Après l’échec à l’Ouest, à l’Est, au Sud et au Nord de toutes les doctrines autoritaires (coloniales, démocratiques, dictatoriales ou théocratiques), luttons pour une société libertaire ; débarrassons-nous des gouvernants et des patrons.

Les principes

Les principes de gestion directe communale telle que les libertaires la conçoivent sont clairs.

Ils supposent :

 

• Le fédéralisme, agent de coordination en remplacement de l’État, qui est un agent de coercition du système capitaliste.

• Des assemblées générales souveraines.

• Le mandatement impératif des délégués.

• La révocabilité des délégués élus.

• Des Comités de quartier et par thèmes transversaux (culture, éducation, transports…)

• Une socialisation des services avec des décisions prises par un collège comprenant :

– Les usagers de ce service.

– Les citoyens de la commune.

– Les personnes travaillant à faire fonctionner ce service.

Nous nous démarquons de cette démocratie participative mise à la mode – comme par hasard – à la veille des élections. Chrétiens progressistes, marxistes modernistes, et certains écologistes, ne vous proposent que d’améliorer l’information et la consultation des citoyens sur des décisions qu’ils auront déjà prises. L’utilisation du terme « gestion directe » indique clairement qu’il faut inverser complètement le processus d’élaboration des décisions afin que NOUS restions maîtres de notre avenir.

La gestion directe… Pour quoi faire ?

La participation à la gestion d’une commune n’a d’intérêt pour un citoyen que si elle transforme ses conditions d’existence. Gérer en commun une municipalité, alors que celle-ci conserve ses structures étatiques et les inégalités économiques, consisterait pour les citoyens à gérer eux-mêmes leur propre asservissement, leur propre misère. Ce qui caractérise les structures étatiques ce sont :

• La hiérarchisation des responsabilités et des décisions.

• L’assujettissement de tous à quelques-uns.

• Les inégalités sociales et économiques.

• L’existence d’une classe dirigeante privilégiée.

Demain, si dans la commune gérée directement, il reste des différences économiques ou sociales, il se reconstituera une nouvelle classe dirigeante, qui défendra par tous les moyens ses privilèges.
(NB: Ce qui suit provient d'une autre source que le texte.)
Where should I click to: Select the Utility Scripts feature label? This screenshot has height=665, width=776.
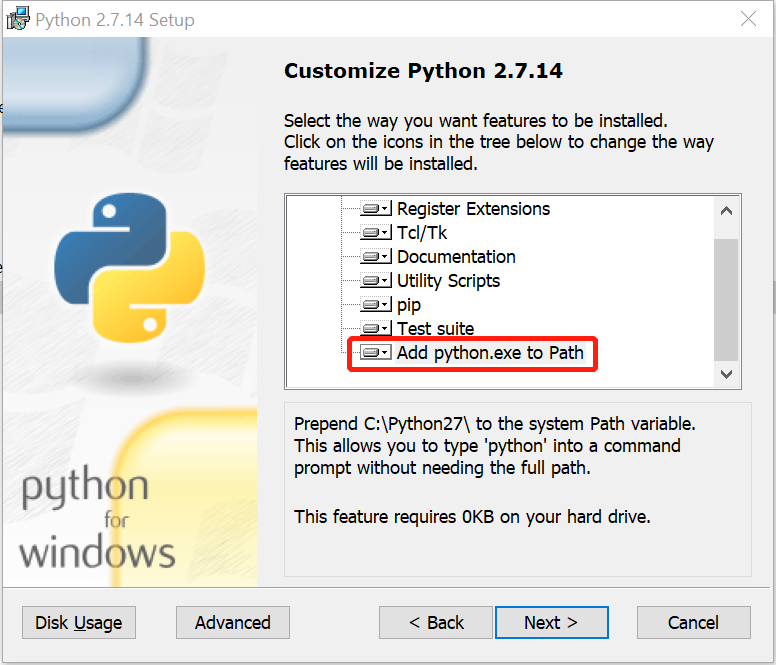click(448, 281)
Les anarchistes pensent contrairement aux marxistes avec leur période de transition, qu’il faut supprimer immédiatement tous les privilèges de classe sans exception.
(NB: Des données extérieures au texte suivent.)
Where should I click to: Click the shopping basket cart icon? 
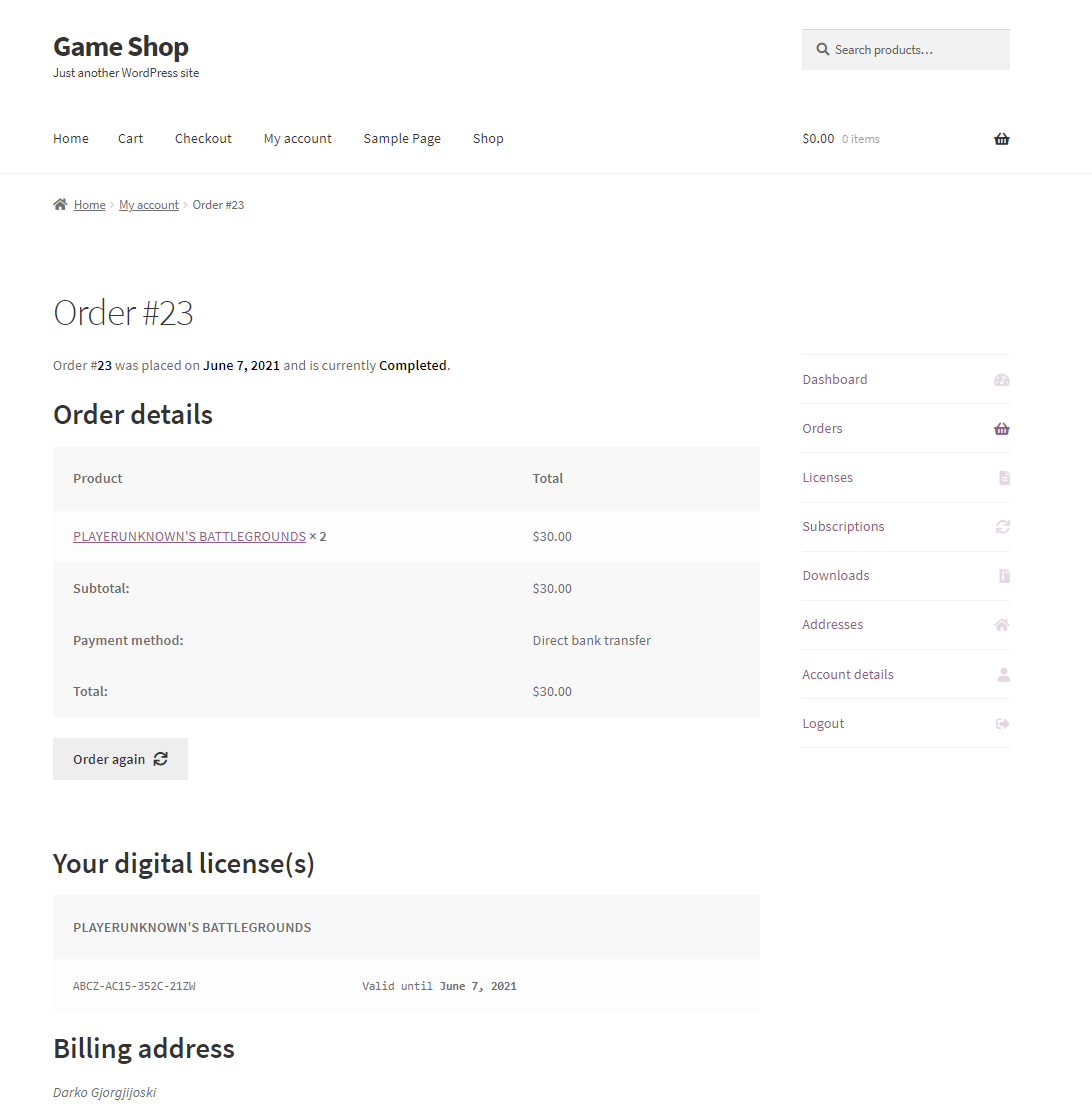1001,139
Les citoyens se demandent ce qu’ils peuvent gagner à la gestion directe de leur commune. Ils pèsent les avantages et les inconvénients qui en résulteront pour eux et dont le principal est la responsabilité : c’est celui qui les fait le plus réfléchir car celle qu’ils assureront dans leur commune engagera celle de leurs conditions de vie.
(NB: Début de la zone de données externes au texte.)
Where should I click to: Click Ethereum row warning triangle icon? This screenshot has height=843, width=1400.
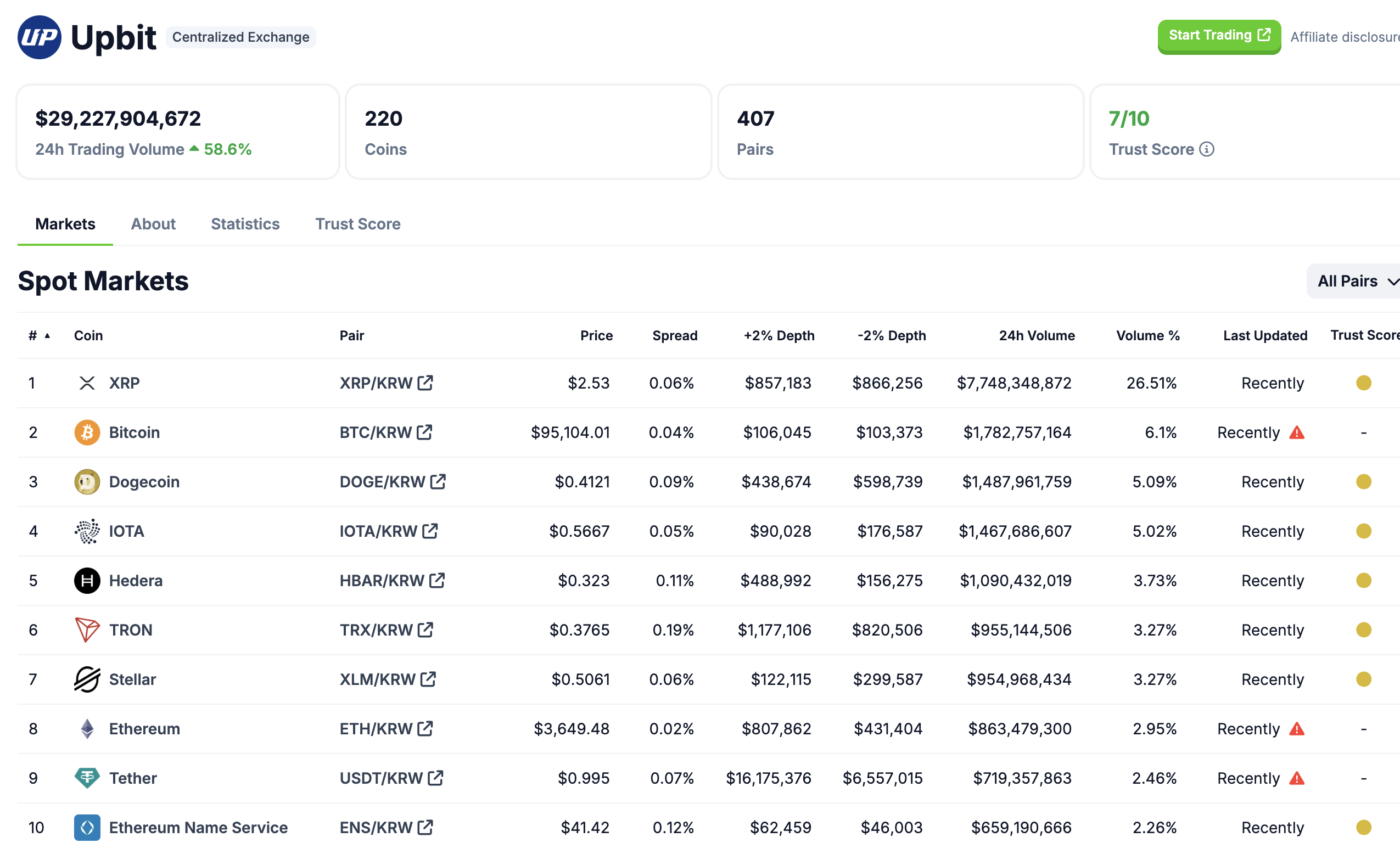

Nous touchons ici au problème humain, celui des hommes et des femmes devant la responsabilité, celui de la quiétude qui résulte d’une certaine servilité, surtout lorsqu’elle s’assortit de conditions d’existence, morales et économiques, acceptables.

Il est possible d’avancer des raisons solides qui peuvent nous convaincre que les citoyens auraient intérêt à gérer eux-mêmes directement leur commune. Il y a la maîtrise de leur cadre de vie, de leur environnement ; une meilleure gestion des services au public, qui plutôt que d’être gérés en fonction de leur rentabilité financière ou électorale, le seraient réellement en fonction de leur utilité sociale déterminée par tous…

Agir au lieu d’élire

Nous ne pouvons pas nous contenter de dénoncer, de critiquer et d’émettre des principes, sans proposer des moyens concrets de mettre ces principes en œuvre.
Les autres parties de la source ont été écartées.